En septiembre de 1963, más de dos años después de aquel descubrimiento, la Comisión Perramente municipal le dio luz verde al proyecto de realizar un complejo turístico en la zona para lo que era necesario un plan especial de ordenación urbanística de todos los terrenos situados entre los parajes de El Palmer y La Parra.
Al año siguiente, el ministro Fraga visitó el lugar para dar el visto bueno y permitir que los trabajos de urbanización empezaran a ejecutarse. La promotora inmobiliaria Casarama-España levantó los primeros chales mientras se terminaban las obras para llevar el agua potable hasta este nuevo polo de atracción turística. La conducción se hizo desde Aguadulce, a través de casi cuatro kilómetros de tuberías. En el mes de julio de 1966 llegó por fin el agua potable a la urbanización La Parra.
La olvidada playa de El Palmer y su entorno comenzaban a poblarse de visitantes, entre ellos, los primeros turistas que encontraban allí la tranquilidad que empezaba a perderse en otras playas del litoral mediterráneo. En El Palmer uno tenía la impresión de estar siempre solo, de poder disfrutar de un lugar que conservaba aún un halo paradisiaco: la fuerza de la montaña, la austeridad de las rocas que caían sobre el agua y la presencia de un mar que cambiaba de color y de aspecto según la hora del día.
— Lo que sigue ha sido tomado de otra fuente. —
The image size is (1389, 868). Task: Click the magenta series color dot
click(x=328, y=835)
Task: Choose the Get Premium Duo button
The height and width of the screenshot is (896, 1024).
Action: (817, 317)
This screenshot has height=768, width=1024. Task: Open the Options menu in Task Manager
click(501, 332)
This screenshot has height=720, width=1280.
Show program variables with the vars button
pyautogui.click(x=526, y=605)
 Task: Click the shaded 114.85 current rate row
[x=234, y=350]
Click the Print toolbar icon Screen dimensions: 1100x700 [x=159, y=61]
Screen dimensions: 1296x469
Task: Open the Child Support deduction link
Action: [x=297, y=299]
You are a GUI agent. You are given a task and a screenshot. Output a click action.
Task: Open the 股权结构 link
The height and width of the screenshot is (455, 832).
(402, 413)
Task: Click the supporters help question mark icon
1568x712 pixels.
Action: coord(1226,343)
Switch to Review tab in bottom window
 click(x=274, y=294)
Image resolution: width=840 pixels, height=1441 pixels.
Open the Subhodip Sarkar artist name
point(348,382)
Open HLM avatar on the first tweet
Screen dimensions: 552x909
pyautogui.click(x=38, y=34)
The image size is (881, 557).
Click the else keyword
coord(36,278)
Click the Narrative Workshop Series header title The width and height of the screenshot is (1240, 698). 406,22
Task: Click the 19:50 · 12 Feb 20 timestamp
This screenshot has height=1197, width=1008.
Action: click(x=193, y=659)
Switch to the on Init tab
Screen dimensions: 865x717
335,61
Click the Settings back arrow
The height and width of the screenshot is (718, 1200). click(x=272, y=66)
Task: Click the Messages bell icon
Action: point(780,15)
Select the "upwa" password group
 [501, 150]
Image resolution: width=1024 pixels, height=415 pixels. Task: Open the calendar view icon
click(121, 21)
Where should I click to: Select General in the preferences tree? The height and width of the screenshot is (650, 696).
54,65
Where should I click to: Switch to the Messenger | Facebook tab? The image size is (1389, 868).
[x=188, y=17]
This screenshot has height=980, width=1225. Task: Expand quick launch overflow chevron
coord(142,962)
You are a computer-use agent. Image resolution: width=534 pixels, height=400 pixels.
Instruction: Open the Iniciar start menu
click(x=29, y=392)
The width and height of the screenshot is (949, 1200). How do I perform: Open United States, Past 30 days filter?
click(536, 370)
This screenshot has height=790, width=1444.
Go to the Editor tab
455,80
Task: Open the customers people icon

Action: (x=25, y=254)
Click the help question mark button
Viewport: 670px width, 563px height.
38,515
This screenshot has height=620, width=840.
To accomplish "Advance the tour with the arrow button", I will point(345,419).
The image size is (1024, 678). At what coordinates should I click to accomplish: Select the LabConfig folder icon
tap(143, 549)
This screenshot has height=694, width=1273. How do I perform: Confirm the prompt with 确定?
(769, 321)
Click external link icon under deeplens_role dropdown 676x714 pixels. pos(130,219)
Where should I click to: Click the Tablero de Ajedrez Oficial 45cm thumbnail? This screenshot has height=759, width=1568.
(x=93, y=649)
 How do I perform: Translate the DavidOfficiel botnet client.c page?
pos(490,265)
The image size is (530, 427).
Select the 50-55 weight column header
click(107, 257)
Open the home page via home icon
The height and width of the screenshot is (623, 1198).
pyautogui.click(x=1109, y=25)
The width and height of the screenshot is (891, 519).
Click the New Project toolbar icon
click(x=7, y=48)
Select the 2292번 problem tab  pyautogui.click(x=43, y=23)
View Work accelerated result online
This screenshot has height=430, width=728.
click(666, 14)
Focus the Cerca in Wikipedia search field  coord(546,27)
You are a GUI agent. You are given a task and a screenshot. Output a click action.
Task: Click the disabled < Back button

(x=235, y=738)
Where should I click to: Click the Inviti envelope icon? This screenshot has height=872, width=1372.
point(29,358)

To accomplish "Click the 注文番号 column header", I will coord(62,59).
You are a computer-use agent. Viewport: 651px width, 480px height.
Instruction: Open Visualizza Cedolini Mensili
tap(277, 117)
Poco a poco, aquella paz primitiva empezó a alterarse. Los primeros chalés, el agua potable y el primer restaurante que se instaló a pocos metros de la playa para convertirse en un centro de atracción principal para excursionistas y domingueros.
En la primavera de 1968 volvió el ministro Fraga a pisar El Palmer, en esta ocasión para inaugurar el restaurante con capacidad para 250 comensales y una gran piscina con cinco calles, además de una terraza espectacular sobre más de mil metros cuadrados de terreno. Eran los años finales de la década de los sesenta y el viejo camino del Cañarete era ya la Carretera de Aguadulce, donde no paraban los trabajos, donde las voladuras eran continuas para adecentar una calzada que seguía siendo la más peligrosa de la provincia, donde más accidentes de tráfico ocurrían.
La eclosión turística de aquellos parajes y de la zona de Aguadulce y el poniente pasaba irremediablemente por hacer una carretera digna que no fuera una odisea constante.
La mejora del camino puso de moda ir a comer al restaurante de El Palmer, aunque la playa no fuera de las mejores por culpa de las malditas piedras de la orilla. Pero el avance era imparable y la apuesta definitiva. A comienzos de los años 70 se empezó a construir sobre el llano de un promontorio, el Hotel la Parra, un gigante de acero que echó a andar en 1974 con sus cuatro estrellas y el gran aliciente de la piscina ubicada bajo el hotel, desde donde se disfrutaba de unas vistas impresionantes de la bahía. Ese mismo año, el restaurante de la playa amplió sus instalaciones para unirse a la fiesta.